MIA: History: ETOL: Newspapers & Periodicals: International Socialist Review: Issue 20

International Socialist Review, November–December 2001

Editorial

A war on the Afghan people

 

From International Socialist Review, Issue 20, November–December 2001.
Downloaded with thanks from the ISR Archive.
Marked up by Einde O’Callaghan for the ETOL.

 

PRESIDENT BUSH says the U.S. is not at war with the people of Afghanistan. But actions speak louder than words. Already, hundreds – if not thousands – of Afghans have died from bombing runs that missed their targets. Of course, the Pentagon won’t confirm most of this “collateral damage,” charging that the Afghan government is making up the reports.

But it couldn’t avoid responsibility for an “accident” from the second day of Operation Enduring Freedom – the bombing of a United Nations office charged with clearing away the millions of land mines that daily kill Afghan civilians. Four UN workers died in that raid.

A few days later, U.S. forces literally wiped out the village of Karam, killing as many as 200 people, according to independent witnesses. Hospitals, senior citizens’ homes, mosques, and other civilian targets have faced the U.S. war machine’s wrath, too. When the U.S. got tired of apologizing for these blunders, it started to counter that Taliban fighters deliberately sought refuge in these civilian buildings.

The U.S. killing of civilians is no mere mistake. It is part of U.S. policy. As it did in Iraq and Kosovo, the U.S. is dropping cluster bombs. The only purpose of a cluster bomb is to cut people apart. What’s more, after “regretting the error” of bombing a Red Cross compound early in the war, U.S. warplanes bombed the same compound again!

International relief agencies, from Doctors without Borders to various UN bodies, have called for the U.S. to halt the bombing.

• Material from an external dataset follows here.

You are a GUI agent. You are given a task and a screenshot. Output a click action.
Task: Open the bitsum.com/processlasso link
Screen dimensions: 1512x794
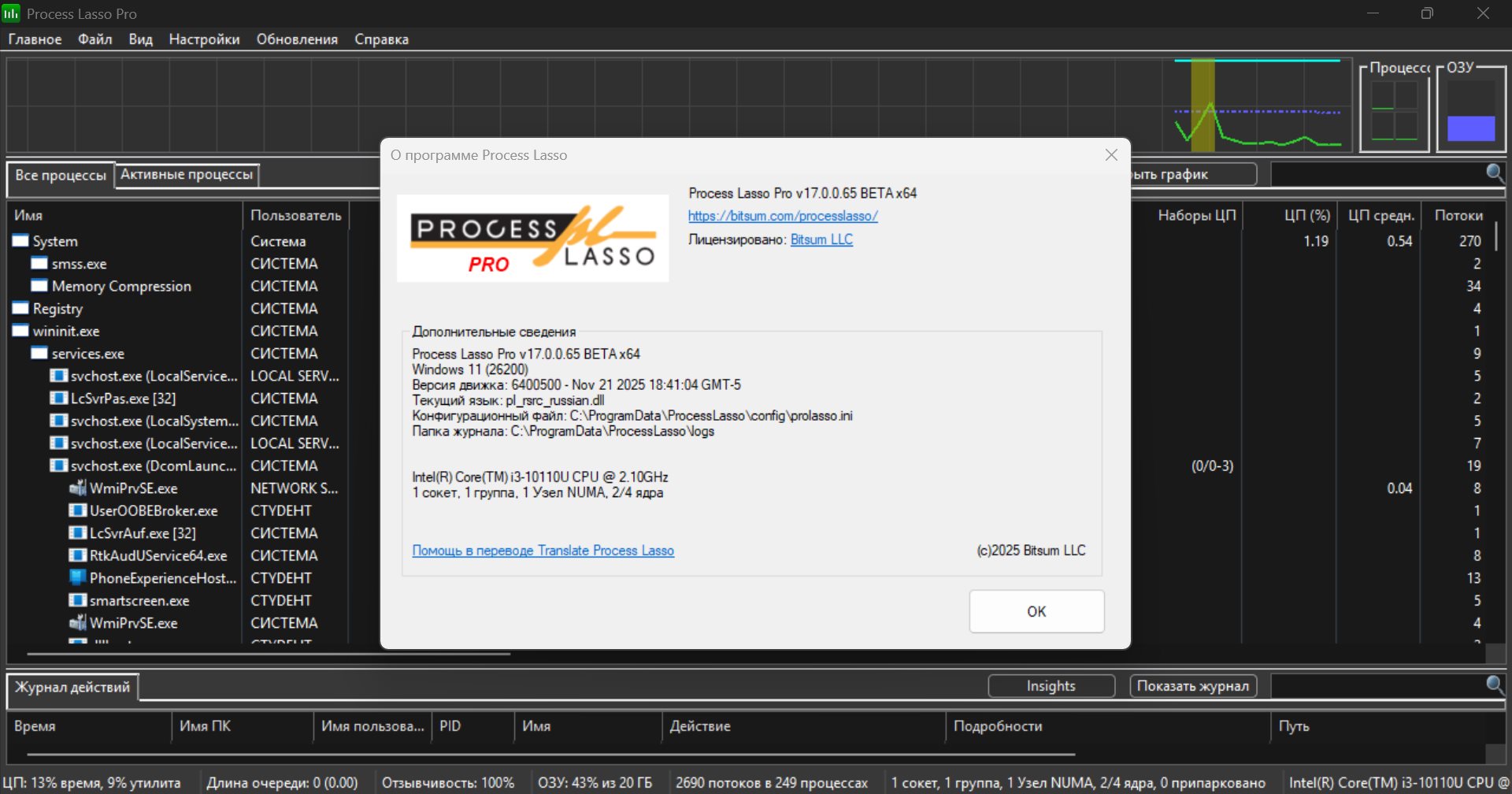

They have said quite clearly that the bombing impedes their ability to carry out humanitarian assistance. More than 7 million people will depend on relief aid to stave off starvation when the Afghan winter begins. The U.S. has consciously and deliberately put these lives at risk.

The U.S. has turned a humanitarian nightmare into a catastrophe. Refugee relief agencies predict that 300,000 to 1 million people will flee their homes to the squalor of refugee camps in Pakistan. Afghanistan’s major cities are already 70 percent depopulated as a result of people fleeing U.S. bombs.

Compared to the destruction it is leaving in its wake, the administration’s cheap PR gimmick of dropping food packets is an insult. The U.S. military has displaced humanitarian relief agencies who managed to feed millions, with food drops averaging about 35,000 a day.

Each packet holds enough for one meal – if Afghans don’t get killed trying to retrieve them.

Not only do hungry civilians have to make their way through minefields, but they may pick up a cluster bomb mistaking it for a food packet. After all, both the cluster bombs and the food packets are colored yellow.

To avoid those public relations embarrassments, the Pentagon is broadcasting helpful radio messages, like:

“Attention people of Afghanistan! As you may have heard, the partnership of nations is dropping yellow humanitarian daily rations. The rations are square-shaped and are packaged in plastic.

“They are full of good nutritious, Halal food. In areas far from where we are dropping food, we are dropping cluster bombs ...

“Please, exercise caution when approaching unidentified yellow objects in areas that have been recently bombed.”

Bush’s other pathetic PR proposals – such as asking U.S. children to contribute a dollar to Afghan children, or hiring a Madison Avenue professional to market the war – border on the obscene.

Their “bomb them with butter” campaign is nothing but a smokescreen to hide mass murder.